When awake, we rarely stop focusing our attention onto something. Our activities are the outcome of intention. Unlike children, we have stopped playing, exploring, being open to the unknown and the unexpected.
Imagination is the offspring of day dreaming and free association. And religion, Buddhism in particular, is a means of emotional healing and rehabilitation. At least, that’s what I remember Asma saying in the podcast.
The above may sound overly philosophical, without practical importance or significance, suitable for lazy, navel-gazing.
Practical people are interested at least in one aspect of doing nothing: creativity and innovation.
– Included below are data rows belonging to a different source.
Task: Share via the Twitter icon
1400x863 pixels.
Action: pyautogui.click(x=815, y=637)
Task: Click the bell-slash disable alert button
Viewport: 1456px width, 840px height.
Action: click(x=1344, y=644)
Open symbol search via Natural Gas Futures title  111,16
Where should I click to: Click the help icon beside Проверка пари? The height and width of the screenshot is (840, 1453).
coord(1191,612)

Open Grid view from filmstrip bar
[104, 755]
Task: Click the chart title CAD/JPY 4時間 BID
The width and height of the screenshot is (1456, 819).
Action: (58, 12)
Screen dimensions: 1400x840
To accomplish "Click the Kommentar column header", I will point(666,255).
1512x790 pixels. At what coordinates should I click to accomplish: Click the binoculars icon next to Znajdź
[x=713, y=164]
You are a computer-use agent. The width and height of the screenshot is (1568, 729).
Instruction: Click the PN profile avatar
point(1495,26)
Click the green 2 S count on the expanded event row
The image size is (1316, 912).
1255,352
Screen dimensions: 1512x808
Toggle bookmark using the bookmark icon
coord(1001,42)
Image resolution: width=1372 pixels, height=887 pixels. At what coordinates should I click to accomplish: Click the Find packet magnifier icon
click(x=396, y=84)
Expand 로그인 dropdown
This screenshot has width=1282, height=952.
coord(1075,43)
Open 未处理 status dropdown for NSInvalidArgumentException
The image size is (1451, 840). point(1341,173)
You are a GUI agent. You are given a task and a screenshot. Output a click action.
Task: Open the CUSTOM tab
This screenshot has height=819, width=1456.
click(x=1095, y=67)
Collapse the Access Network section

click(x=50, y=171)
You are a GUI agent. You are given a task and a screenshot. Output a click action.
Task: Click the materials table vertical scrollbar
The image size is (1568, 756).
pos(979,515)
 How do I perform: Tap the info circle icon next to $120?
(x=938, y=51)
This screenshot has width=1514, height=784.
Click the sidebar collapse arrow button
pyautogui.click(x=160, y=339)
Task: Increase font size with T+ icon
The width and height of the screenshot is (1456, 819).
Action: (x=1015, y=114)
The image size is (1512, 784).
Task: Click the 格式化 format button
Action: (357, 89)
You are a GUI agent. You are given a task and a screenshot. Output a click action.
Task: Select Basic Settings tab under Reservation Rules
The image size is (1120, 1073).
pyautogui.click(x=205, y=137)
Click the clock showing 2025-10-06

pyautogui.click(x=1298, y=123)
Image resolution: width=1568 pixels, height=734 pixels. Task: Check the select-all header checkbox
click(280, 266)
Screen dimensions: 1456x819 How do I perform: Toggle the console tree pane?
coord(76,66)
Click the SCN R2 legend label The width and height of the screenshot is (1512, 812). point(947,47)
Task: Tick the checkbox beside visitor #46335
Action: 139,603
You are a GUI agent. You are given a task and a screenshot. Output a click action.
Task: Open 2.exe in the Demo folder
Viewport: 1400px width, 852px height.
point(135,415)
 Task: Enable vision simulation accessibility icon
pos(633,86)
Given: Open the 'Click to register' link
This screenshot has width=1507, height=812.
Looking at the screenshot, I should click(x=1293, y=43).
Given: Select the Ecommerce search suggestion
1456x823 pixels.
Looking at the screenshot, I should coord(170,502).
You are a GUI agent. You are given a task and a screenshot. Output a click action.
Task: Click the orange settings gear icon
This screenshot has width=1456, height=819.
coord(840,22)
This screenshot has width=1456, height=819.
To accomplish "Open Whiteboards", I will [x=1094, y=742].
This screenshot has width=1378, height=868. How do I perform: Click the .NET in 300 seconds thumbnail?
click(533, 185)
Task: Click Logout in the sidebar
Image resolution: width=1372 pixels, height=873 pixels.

I can’t recall how many times I have read the story of August Kekulé’s discovery of the molecular structure of Benzene. Kekule was long trying to solve this problem in vain. One night, while he was sitting by the fireplace, weary from the day’s labours, he started drowsing and in his reverie he saw a snake bitting its own tail. The image is an ancient symbol, a reference to ouboros (ουροβόρος), the tail eating snake. The image, by association, led Kekulé to imagine the shape of Benzene’s molecule as a ring. And he soon confirmed experimentally that it is actually a hexagon.
In terms of neural correlates, daydreaming and free association are related to the creation of new synapses, the formation of new neural paths and networks, connecting, often remote, parts of the brain to each other. The new connection literally transform the brain giving rise to new functions and possibilities. The subject experiences this new synapse formation as spark, enlightenment, problem solving, innovation and creativity.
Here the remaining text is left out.